Kurangnya bukti arkeologis yang kuat untuk mendukung klaim lokasi makam di Tuban, Lasem, Bawean, atau Singkal, semakin memperkuat misteri ini. Penelitian lebih lanjut, baik dari segi arkeologi, sejarah lisan, maupun studi literatur, sangat diperlukan untuk mengungkap kebenaran di balik misteri lokasi makam Sunan Bonang. Penggunaan metode ilmiah yang teliti dan komprehensif, serta kolaborasi antar berbagai disiplin ilmu, akan sangat membantu dalam mengurai benang kusut sejarah ini.
Selain itu, penting untuk memahami konteks sosial dan budaya di balik cerita-cerita rakyat yang terkait dengan Sunan Bonang. Cerita-cerita tersebut tidak hanya sekadar narasi sejarah, tetapi juga mengandung nilai-nilai religius, moral, dan sosial yang diwariskan secara turun-temurun. Dengan memahami konteks ini, kita dapat lebih memahami mengapa terdapat beberapa versi lokasi makam Sunan Bonang dan bagaimana cerita-cerita tersebut berperan dalam membentuk identitas dan keyakinan masyarakat.
Kesimpulannya, misteri lokasi makam Sunan Bonang tetap menjadi tantangan bagi para sejarawan dan peneliti.
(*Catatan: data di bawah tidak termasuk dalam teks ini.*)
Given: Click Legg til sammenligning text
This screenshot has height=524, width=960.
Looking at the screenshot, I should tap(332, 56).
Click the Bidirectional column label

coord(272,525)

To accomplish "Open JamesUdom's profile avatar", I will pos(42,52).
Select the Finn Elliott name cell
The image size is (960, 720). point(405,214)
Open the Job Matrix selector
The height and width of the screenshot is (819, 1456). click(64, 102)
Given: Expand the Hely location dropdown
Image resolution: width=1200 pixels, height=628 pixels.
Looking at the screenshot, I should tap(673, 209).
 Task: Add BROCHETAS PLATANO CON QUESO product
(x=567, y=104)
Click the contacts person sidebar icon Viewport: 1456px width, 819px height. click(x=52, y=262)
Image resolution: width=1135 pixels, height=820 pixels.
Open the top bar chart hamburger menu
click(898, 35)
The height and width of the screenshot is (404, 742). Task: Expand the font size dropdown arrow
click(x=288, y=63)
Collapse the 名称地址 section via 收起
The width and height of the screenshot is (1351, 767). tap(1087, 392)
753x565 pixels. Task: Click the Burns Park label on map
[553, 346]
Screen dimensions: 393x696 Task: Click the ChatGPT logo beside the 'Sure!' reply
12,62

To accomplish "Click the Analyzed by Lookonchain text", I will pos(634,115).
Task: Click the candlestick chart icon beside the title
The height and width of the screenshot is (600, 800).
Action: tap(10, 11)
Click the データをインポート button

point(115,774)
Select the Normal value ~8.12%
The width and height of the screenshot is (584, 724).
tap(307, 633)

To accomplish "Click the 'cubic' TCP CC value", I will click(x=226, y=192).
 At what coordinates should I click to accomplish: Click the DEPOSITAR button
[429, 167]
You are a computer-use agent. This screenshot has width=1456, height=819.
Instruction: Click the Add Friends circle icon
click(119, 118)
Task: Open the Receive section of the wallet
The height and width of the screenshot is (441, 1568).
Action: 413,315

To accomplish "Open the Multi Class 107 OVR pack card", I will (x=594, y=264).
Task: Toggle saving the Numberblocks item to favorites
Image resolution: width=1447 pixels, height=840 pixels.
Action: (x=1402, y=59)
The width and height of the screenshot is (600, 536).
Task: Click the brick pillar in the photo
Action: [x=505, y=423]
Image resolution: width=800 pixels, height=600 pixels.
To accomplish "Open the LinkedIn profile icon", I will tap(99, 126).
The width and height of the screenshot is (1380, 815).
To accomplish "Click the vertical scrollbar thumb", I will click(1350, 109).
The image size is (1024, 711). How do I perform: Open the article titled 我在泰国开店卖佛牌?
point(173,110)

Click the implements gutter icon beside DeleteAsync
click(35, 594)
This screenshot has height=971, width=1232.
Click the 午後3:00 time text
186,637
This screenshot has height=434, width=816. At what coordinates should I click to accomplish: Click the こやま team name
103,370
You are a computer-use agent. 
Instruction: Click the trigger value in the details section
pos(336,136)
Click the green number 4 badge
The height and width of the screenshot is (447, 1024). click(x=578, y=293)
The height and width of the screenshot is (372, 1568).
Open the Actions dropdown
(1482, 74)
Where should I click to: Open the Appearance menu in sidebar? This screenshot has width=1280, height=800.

Meskipun makam di Tuban lebih populer dan dianggap sebagai makam asli, keberadaan cerita-cerita alternatif di Bawean, Lasem, dan Singkal menunjukkan kompleksitas sejarah dan pentingnya penelitian lebih lanjut untuk mengungkap kebenaran yang sesungguhnya. Ketiadaan bukti arkeologis yang meyakinkan dan dominasi cerita lisan yang rentan terhadap interpretasi membuat misteri ini tetap menjadi teka-teki yang menarik untuk dikaji lebih mendalam. Penelitian yang lebih komprehensif dan multidisiplin sangat dibutuhkan untuk mengungkap tabir misteri makam Sunan Bonang dan memberikan pemahaman yang lebih akurat tentang sejarah penyebaran Islam di Jawa.